Then I read the branddna blog on page 25 of this week’s issue. It reports Lee Clow’s comments from the Caxtons seminar in Australia, where he bemoaned (again) agencies’ willingness to give away their intellectual property and succumb to the procurement mentality of their clients’ business. It chimed with a letter I received from Adobe claiming that "research reveals 80 per cent of CEOs don’t trust marketers and 60 per cent believe they live too much in their creative and media bubble".
If agencies are happy to give away their transformational big ideas in return for a service fee, and if client CEOs don’t even trust their own marketers, what hope is there for agencies to ever get to the heart of the brands they work on and share in their success? It’s a bleak picture. But Clow’s Caxtons speech shows there is another way. The Steve Jobs way.

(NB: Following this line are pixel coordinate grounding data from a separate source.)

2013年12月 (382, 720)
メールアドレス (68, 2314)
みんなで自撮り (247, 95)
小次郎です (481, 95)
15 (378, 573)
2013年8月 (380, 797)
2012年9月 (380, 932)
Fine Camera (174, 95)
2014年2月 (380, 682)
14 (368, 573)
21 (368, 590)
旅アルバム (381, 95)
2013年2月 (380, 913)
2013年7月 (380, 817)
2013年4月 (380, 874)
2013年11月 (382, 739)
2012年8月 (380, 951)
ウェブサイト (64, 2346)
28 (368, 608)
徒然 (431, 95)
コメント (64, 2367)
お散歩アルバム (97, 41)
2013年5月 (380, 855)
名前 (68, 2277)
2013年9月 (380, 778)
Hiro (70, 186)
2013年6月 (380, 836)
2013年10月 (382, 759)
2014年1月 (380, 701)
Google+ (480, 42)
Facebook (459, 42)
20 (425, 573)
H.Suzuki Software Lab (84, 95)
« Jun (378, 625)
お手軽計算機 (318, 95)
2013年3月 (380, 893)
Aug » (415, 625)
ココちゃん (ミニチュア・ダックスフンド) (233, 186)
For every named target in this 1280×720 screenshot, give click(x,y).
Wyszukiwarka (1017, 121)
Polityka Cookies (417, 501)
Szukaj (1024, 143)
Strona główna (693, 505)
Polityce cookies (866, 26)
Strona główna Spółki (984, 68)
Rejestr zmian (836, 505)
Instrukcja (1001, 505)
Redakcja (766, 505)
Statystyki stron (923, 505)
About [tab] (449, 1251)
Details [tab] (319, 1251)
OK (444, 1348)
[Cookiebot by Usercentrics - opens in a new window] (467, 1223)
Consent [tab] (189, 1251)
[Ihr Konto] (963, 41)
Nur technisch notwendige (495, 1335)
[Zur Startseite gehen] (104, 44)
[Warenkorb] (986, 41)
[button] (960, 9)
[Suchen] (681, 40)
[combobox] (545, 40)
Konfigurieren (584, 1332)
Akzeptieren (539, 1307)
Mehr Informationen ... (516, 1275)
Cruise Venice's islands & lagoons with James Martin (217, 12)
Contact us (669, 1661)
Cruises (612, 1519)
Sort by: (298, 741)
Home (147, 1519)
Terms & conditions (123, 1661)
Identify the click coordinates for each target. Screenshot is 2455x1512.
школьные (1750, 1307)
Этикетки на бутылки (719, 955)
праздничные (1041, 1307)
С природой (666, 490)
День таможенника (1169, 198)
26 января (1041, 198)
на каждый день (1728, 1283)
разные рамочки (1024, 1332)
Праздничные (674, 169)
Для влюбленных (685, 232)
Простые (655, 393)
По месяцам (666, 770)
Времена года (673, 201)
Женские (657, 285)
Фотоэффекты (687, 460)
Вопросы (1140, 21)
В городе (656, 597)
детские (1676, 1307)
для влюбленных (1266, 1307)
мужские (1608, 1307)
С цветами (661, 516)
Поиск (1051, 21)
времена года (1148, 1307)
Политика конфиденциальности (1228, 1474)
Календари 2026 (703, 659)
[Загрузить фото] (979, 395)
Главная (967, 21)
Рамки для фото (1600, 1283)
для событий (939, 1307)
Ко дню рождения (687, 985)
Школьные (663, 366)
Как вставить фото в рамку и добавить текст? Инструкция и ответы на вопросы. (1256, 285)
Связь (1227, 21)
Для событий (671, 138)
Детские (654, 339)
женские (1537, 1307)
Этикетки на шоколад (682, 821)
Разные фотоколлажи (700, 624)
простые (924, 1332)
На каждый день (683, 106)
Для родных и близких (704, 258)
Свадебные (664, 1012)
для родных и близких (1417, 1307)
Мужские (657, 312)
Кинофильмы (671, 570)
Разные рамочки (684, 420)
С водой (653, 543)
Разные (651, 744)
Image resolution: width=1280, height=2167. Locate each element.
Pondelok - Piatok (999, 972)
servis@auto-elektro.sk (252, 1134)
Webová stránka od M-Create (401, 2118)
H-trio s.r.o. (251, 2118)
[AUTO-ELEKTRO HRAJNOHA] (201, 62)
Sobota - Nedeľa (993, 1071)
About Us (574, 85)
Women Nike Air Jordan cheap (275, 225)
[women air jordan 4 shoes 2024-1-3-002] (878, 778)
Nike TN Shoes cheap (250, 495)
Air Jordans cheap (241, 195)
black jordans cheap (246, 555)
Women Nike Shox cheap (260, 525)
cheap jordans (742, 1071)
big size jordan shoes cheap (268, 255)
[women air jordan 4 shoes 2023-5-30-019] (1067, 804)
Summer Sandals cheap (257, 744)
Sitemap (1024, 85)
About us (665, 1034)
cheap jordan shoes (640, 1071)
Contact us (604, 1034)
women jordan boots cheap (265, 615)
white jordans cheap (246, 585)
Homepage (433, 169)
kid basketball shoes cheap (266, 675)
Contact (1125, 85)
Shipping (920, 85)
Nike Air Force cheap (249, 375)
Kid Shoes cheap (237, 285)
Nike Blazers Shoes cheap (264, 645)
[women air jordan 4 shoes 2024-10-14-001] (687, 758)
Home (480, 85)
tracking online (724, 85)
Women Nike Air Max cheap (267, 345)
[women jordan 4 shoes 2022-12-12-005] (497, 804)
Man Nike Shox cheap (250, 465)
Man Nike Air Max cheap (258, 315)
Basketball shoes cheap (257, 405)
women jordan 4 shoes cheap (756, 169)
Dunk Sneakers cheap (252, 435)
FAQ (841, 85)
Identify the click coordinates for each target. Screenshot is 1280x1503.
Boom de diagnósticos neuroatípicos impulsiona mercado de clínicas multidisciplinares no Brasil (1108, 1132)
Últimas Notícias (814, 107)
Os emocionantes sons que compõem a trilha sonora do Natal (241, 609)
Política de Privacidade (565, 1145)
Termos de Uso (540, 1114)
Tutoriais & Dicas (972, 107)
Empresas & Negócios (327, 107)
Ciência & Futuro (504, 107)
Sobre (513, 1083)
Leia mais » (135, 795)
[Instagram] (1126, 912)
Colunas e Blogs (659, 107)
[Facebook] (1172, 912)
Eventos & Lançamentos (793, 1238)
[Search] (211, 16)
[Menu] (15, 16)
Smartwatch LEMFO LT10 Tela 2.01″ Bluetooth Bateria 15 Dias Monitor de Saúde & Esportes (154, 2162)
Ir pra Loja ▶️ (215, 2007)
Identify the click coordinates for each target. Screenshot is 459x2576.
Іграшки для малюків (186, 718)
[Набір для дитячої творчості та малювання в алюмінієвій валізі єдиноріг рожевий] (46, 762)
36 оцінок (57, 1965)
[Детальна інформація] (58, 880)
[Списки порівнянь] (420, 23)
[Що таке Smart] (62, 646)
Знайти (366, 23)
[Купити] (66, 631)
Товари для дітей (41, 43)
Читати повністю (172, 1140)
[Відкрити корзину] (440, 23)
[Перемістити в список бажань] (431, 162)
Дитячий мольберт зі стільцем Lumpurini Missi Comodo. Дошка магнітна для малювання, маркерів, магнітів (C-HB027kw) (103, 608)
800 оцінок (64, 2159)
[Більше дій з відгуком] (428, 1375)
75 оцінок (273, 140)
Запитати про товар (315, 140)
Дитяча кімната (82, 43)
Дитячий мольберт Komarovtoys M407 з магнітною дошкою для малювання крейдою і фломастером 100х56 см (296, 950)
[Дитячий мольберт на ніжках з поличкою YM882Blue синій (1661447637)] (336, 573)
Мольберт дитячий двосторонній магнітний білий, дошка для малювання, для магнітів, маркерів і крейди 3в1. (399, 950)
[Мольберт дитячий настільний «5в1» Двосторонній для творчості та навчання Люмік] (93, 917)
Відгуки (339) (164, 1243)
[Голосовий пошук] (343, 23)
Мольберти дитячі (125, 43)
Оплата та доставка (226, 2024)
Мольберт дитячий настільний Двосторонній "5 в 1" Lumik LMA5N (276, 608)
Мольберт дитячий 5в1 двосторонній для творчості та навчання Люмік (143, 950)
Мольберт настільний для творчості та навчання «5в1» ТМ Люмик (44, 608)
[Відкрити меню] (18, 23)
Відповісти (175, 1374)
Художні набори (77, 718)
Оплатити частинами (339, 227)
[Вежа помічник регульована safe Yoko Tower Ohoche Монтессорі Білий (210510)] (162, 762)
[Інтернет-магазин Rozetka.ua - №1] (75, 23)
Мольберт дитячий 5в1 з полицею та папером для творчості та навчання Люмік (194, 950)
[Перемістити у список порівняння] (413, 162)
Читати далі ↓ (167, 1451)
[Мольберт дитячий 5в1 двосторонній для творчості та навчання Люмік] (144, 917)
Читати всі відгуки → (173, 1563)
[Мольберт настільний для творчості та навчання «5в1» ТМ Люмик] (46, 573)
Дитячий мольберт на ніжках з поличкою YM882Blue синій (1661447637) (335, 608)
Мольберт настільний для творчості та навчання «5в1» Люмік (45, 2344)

"Steve Jobs was the best client I ever had," Clow said. "He understood that everything a brand does is an ad… this guy loved what we do." Clow says he met Jobs every week to talk about advertising and marketing; they worked together to invent the Apple store concept: "We spent an hour arguing about the shade of grey for the men’s- and ladies’-room signs in the first Apple store. Everything they did was something we sat and talked about in our marketing and communications meetings."
Clow believes that if agencies have the opportunity to touch every message from the brands they work for, whether it’s the packaging, the design of the store or what it does online, the brand is stronger and agencies can do their best work on its behalf. He says he wishes there were more demanding clients (like Jobs) who creative people had to work hard to satisfy – clients they could live up to, instead of "these bottom-feeders who want the lowest common denominator". Instead, Clow says, good agencies can end up caring more about a brand than the client does. The marketing merry-go-round doesn’t help, when marketers are in place for such brief periods they barely get the chance to understand the brands they work on; the job all to easily becomes about process. It’s a vicious circle, of course. If so many CEOs really do mistrust and annexe their marketers, they’re unlikely to engender much corporate loyalty among them. And their agencies are unlikely to get much purchase in the boardroom and ever get paid a proper fee for driving their clients’ business. If only all those mistrusting CEOs could learn from Jobs.